Warum wurde nie eine Enzymersatztherapie für die Behandlung der Tay-Sachs und Sandhoff Erkrankung entwickelt? Eine deutliche Einschränkung der Enzymersatztherapie ist, dass manche Enzyme nur sehr schwer herstellbar sind und dass die Enzyme zu groß sind, um in das zentrale Nervensystem zu gelangen. Der Grund dafür ist die Blut-Hirn-Schranke: Sie verhindert, dass viele Chemikalien, Viren oder Bakterien ungehindert ins Gehirn gelangen und dort möglicherweise Schaden anrichten. Leider lässt die Blut-Hirn-Schranke auch keine großen Moleküle, wie zum Beispiel therapeutische Enzyme, ins Gehirn passieren.

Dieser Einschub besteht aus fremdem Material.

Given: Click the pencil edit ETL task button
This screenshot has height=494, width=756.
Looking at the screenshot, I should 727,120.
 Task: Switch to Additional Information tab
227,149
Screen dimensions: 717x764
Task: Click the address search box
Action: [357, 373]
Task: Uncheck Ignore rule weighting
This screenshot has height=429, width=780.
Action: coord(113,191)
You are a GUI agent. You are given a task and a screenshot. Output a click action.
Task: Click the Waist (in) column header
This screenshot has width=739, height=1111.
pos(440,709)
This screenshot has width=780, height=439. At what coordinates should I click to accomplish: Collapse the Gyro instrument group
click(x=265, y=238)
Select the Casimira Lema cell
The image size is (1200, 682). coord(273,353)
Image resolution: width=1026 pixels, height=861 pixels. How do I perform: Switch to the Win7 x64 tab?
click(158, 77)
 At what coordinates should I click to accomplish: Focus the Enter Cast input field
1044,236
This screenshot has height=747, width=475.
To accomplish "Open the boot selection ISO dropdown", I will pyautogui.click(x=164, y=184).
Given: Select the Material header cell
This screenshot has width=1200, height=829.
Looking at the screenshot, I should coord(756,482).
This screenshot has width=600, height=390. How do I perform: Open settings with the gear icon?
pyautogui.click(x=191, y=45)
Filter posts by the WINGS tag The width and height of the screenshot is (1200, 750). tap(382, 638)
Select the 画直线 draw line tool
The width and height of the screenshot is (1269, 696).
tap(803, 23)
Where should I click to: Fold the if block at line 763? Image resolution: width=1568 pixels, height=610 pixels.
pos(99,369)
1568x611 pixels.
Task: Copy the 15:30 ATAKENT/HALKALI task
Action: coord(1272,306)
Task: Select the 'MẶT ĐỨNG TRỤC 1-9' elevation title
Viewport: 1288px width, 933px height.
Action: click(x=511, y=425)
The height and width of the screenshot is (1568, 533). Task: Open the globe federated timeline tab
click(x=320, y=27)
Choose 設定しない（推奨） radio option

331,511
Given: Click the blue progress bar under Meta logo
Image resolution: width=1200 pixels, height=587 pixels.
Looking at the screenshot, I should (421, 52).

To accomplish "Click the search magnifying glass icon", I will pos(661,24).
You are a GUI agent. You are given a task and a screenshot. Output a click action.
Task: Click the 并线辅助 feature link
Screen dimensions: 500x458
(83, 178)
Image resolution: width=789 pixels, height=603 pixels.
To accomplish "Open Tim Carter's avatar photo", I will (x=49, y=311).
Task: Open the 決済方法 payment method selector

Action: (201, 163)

JCR Pharmaceuticals hat seit über 15 Jahren an Technologien geforscht, um Enzyme über die Blut-Hirn-Schranke zu transportieren. Ein Ansatz, der letztendlich zum Erfolg geführt hat, war die Enzyme mit einem Antikörper zu fusionieren, der an einen Rezeptor an der Blut-Hirn-Schranke bindet und zum Überwinden dieser Barriere führt. Da das Gehirn das am besten durchblutete Organ ist und der Abstand von Zellen im Gehirn bis zur nächsten Blutkapillare nur zwei bis drei Zellschichten beträgt, erreichen die Enzyme recht gut ihre Zielzellen im Gehirn.  Man kann diese Fusionsproteine symbolisch mit Trojanischen Pferden vergleichen. Im Jahr 2021 wurde das erste dieser Fusionsproteine zur Behandlung von MPS II (Hunter Syndrom) in Japan erfolgreich zugelassen.

JCR hat nun dieselbe Technologie angewendet, um ein entsprechendes Fusionsprotein zur Behandlung von Tay-Sachs und der Sandhoffschen Erkrankung zu entwickeln. Das Protein trägt den Namen „JR-479“. In Tiermodellen der Tay-Sachs-Erkrankung hat JR-479 zu beachtlichen Erfolgen geführt. JCR ist nun dabei, alle vorklinischen Studien abzuschließen und einen Produktionsprozess zu etablieren, um die klinische Entwicklung von JR-479 zu beginnen. Aus der Erfahrung mit anderen Enzymersatztherapien wird davon ausgegangen, dass die Therapie alle sieben bis vierzehn Tage wiederholt werden muss.